Regency Centers Corp. produced another year of sector-leading performance. That is according to Hap Stein, chairman and CEO, on the firm’s Q4 earnings call.
“Through the team’s talent and efforts, we executed our proven strategy by proactively and creatively managing our portfolio, building value through development and redevelopment, fortifying our balance sheet, and cost effectively funding new investments,” he said.
*same-property portfolio was at 96% leased and NOI growth at or above 3.4% for the seventh consecutive year;
*executed on its capital allocation strategy that starts with reinvesting $170 million of free cash flow and modest level of sales of lower-growth assets and nearly $200 million of developments and redevelopments;
*acquisitions with superior growth prospects; and nearly $250 million of share repurchases at an average price of less than $58 per share, all supported by Regency’s blue chip balance sheet.
This year also marked an important milestone with the release of the REIT’s inaugural corporate responsibility report, which showcases its environmental, social and governance initiatives, he explained.

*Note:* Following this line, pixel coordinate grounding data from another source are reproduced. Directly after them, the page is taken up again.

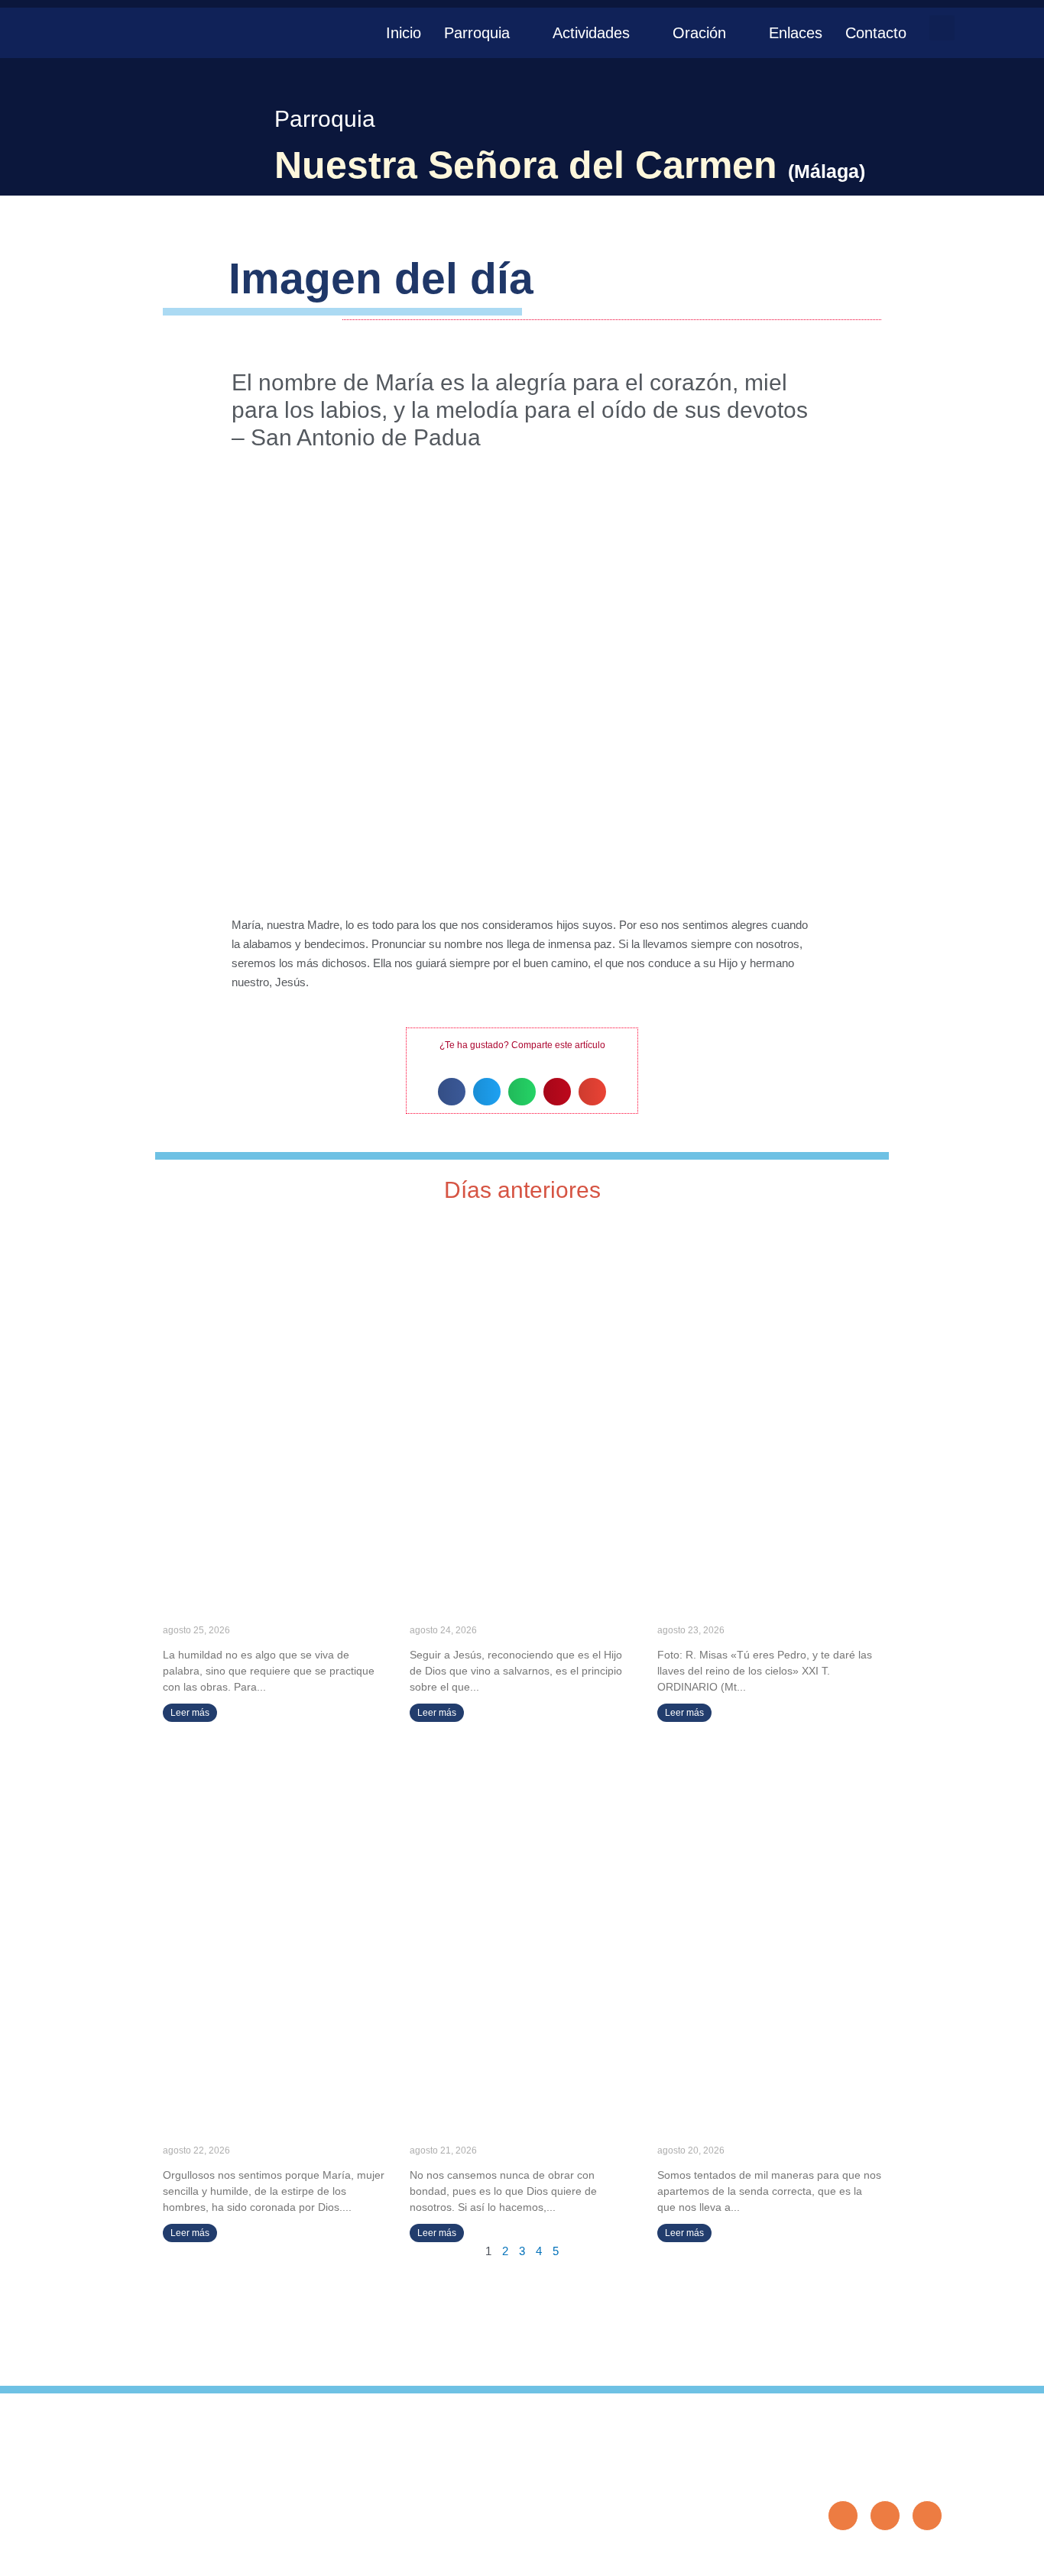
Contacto (875, 32)
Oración (699, 32)
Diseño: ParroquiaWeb (895, 2556)
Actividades (591, 32)
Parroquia (477, 32)
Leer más (189, 1712)
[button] (942, 27)
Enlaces (795, 32)
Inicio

“Growth in core operating earnings, which eliminates certain one-time and non-cash impacts have compounded by 7% over the last three years. This translated into roughly comparable growth in cash available for distribution and, in turn, increases to the dividend by over 5%, both in 2018 and for 2018 at a low payout ratio,” he added.
Retailers continue to clearly demonstrate that physical stores located in top trade areas and thriving centers remain a critical component of a multi-channel strategy, explained Stein on the call. “Even though retailers are being deliberate and cautious with expansion, there’s really good demand for the limited amount of vacant space in our centers and renewal is robust.”